In retrospect, I learned two big lessons by working on this new platform that now helps me in the documentary world I generally work in:
1 - Sometimes, all you have to do is hook them
Most digital stories are meant to be bite-sized; things that are short to watch at work, on a break, or while waiting for something. So, when someone is willing to give you a few precious moments of their day, what do you say? There is not enough time to explain how the Rapanui were not solely responsible for the population "collapse" on the island, nor will you have time to show why Hokule'a's World Wide Voyage is so emotional for all Polynesians. What you DO have time for, however, is to hook them into wanting to learn more. If you are able to get across some anecdote, some unbelievable tale of perseverance, or an interesting little nugget that the audience will engage with, then your job is done. If you are able to move someone with that hook, they will take the next steps to learn more about it on their own.
2 - Make your story for everyone
At times we as Pacific Islanders find ourselves in a "cultural echo chamber;" talking to people within our community that understand the basic values of our culture and enjoy deep, insightful conversations around that. When we speak to people outside of our community in the same way, suddenly those same conversations get confusing or even uninteresting because they lack the shared experience of growing up in the Pacific.
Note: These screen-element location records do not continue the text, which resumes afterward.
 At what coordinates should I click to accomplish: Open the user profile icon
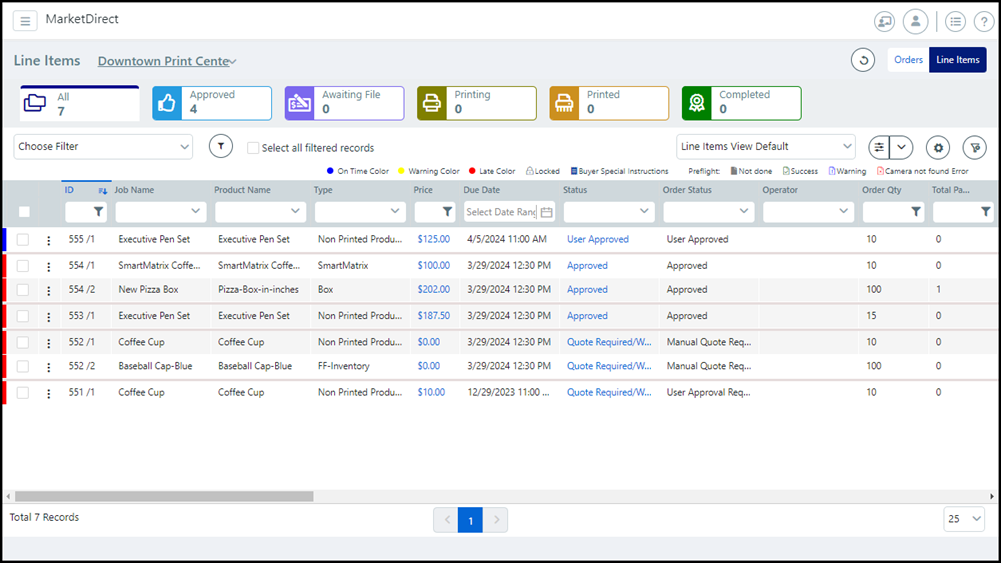(x=915, y=21)
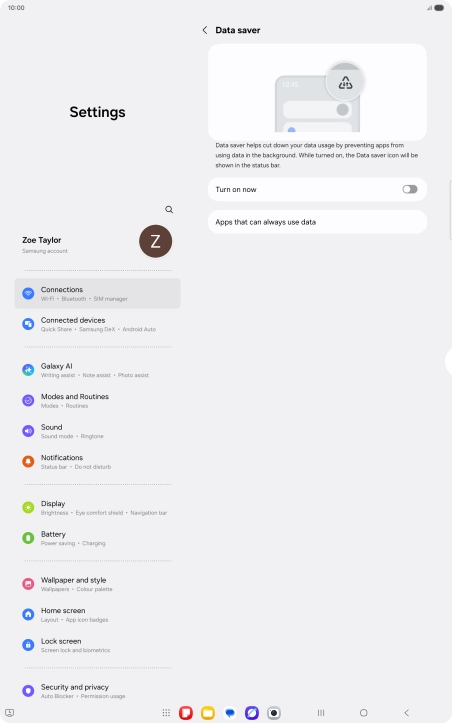Open Sound settings

click(97, 431)
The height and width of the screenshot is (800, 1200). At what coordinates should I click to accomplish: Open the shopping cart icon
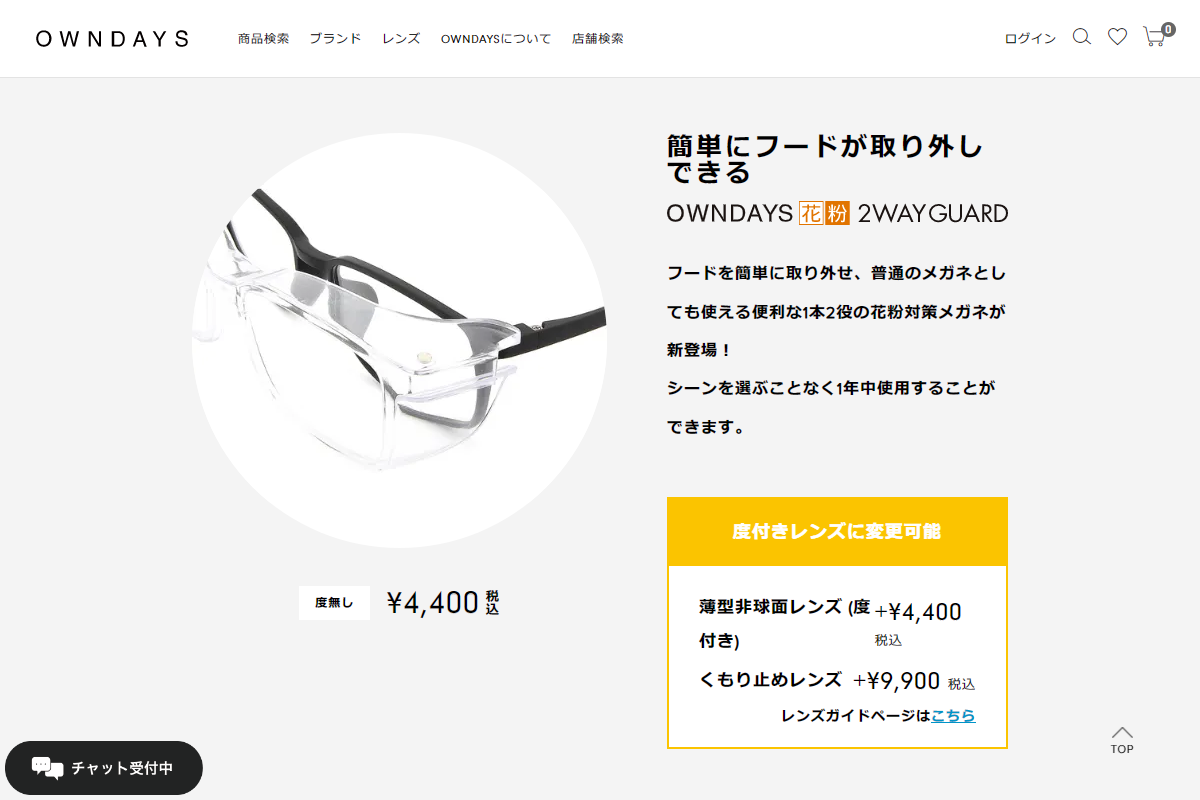(1154, 38)
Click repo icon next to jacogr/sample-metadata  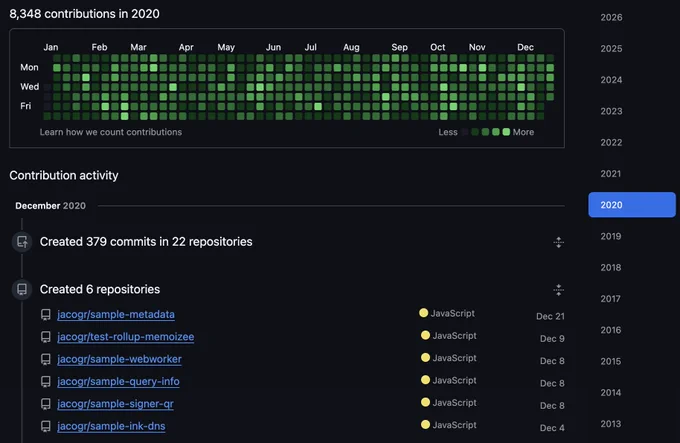[x=46, y=315]
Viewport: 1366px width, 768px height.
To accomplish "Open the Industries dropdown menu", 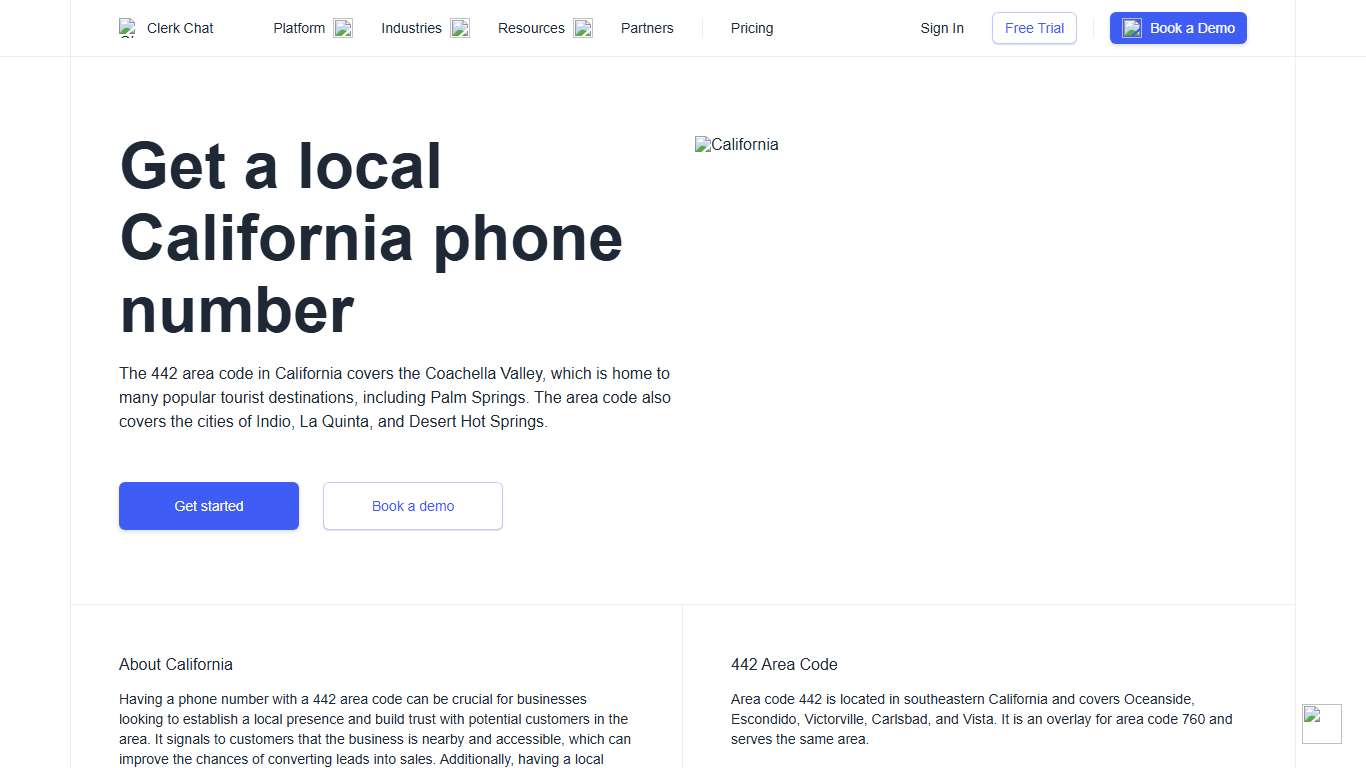I will coord(411,28).

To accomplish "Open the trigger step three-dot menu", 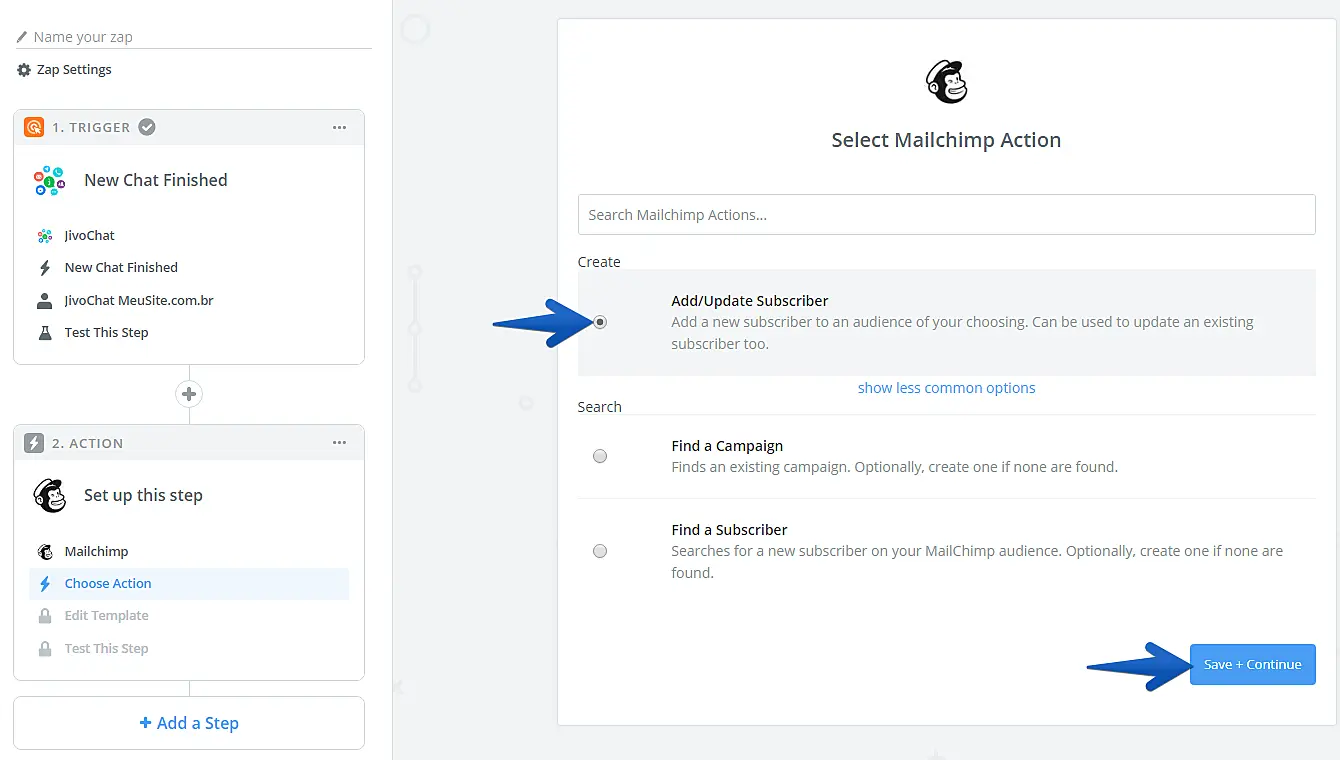I will (340, 127).

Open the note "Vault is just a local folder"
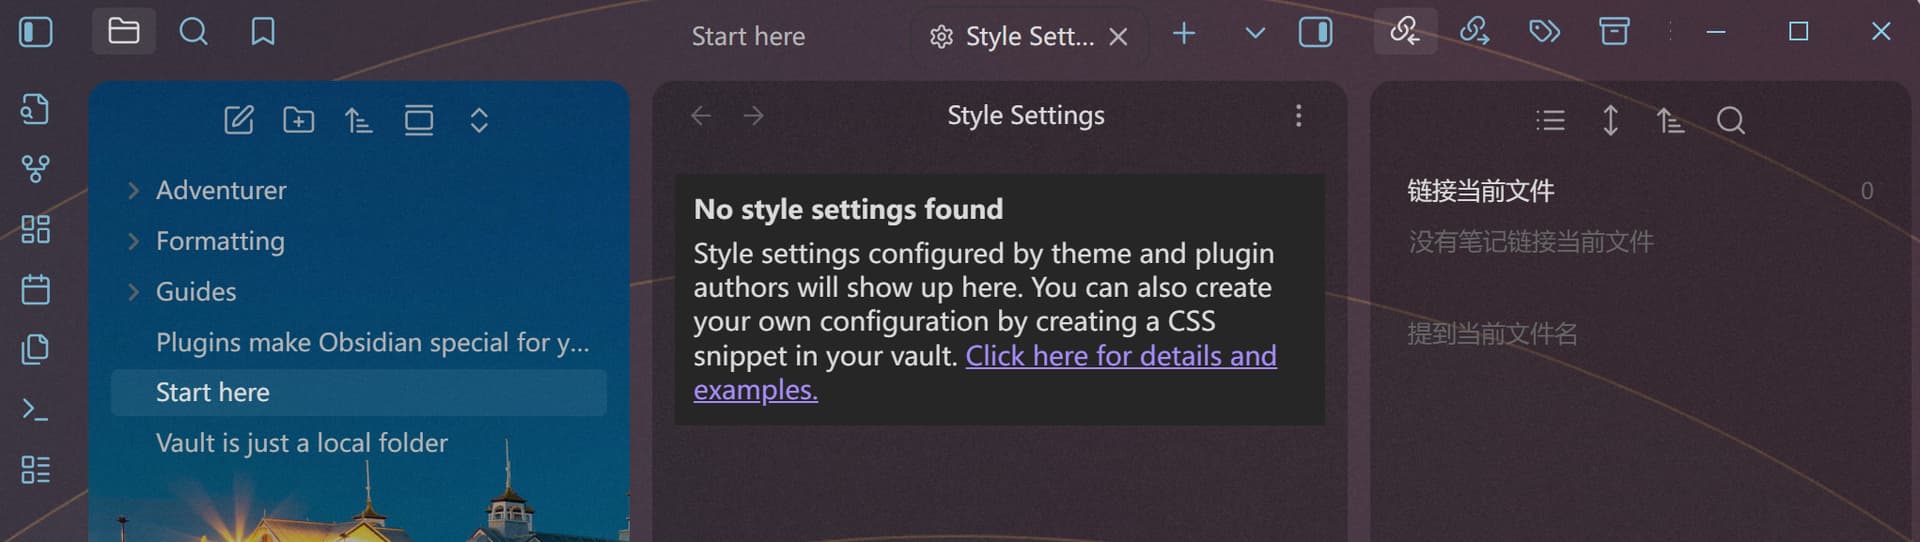[x=301, y=443]
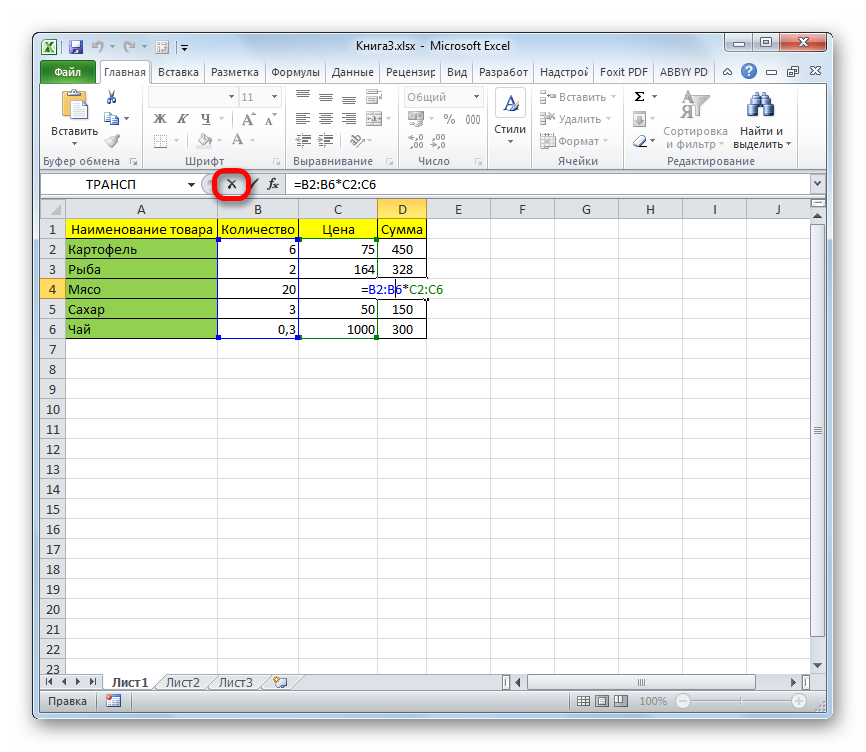Click the Insert Function fx icon
866x752 pixels.
[x=272, y=184]
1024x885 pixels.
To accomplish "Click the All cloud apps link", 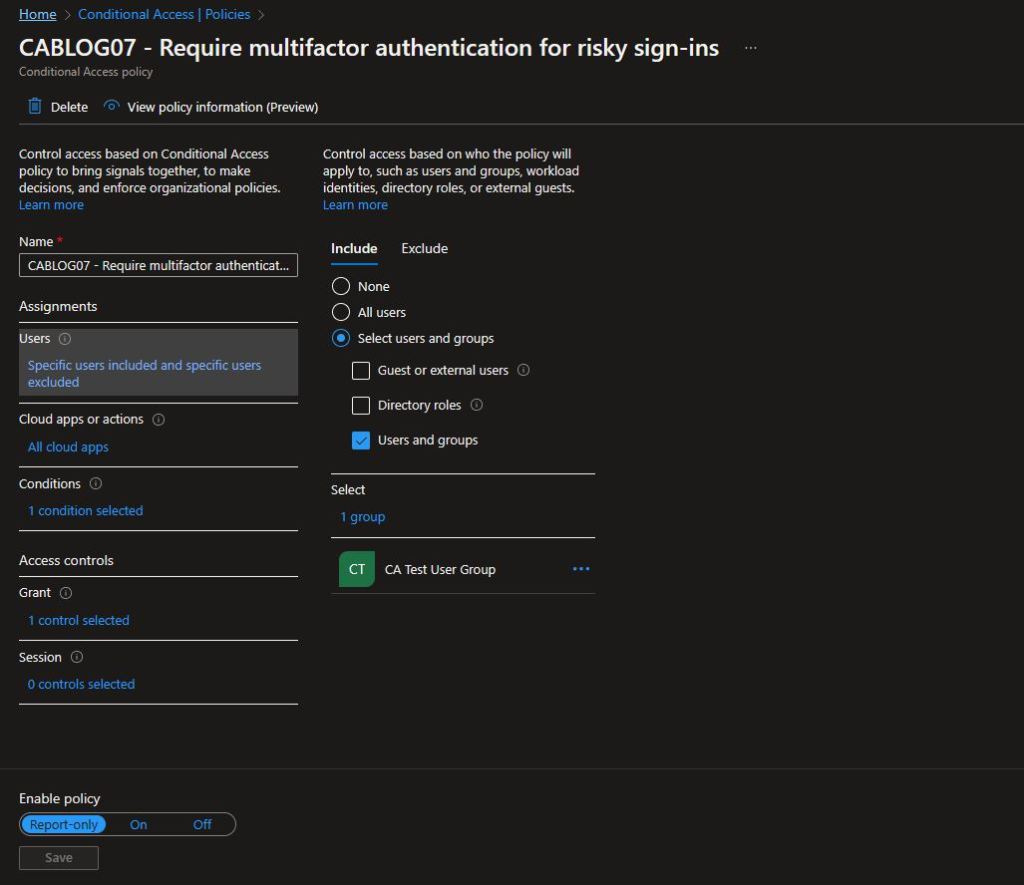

It is our job as Pacific Islander storytellers to bridge this gap so that our stories will touch and be relevant to the rest of the world. I think the key to this is boiling down the story to those emotional elements – love, fear, anger, loss, etc. – that we as human beings can all relate to.
In the end, I got a lot out of being part of this collaboration. It gave me an opportunity to not only experiment with a new platform but also identified techniques that can make me a more effective storyteller in this modern age.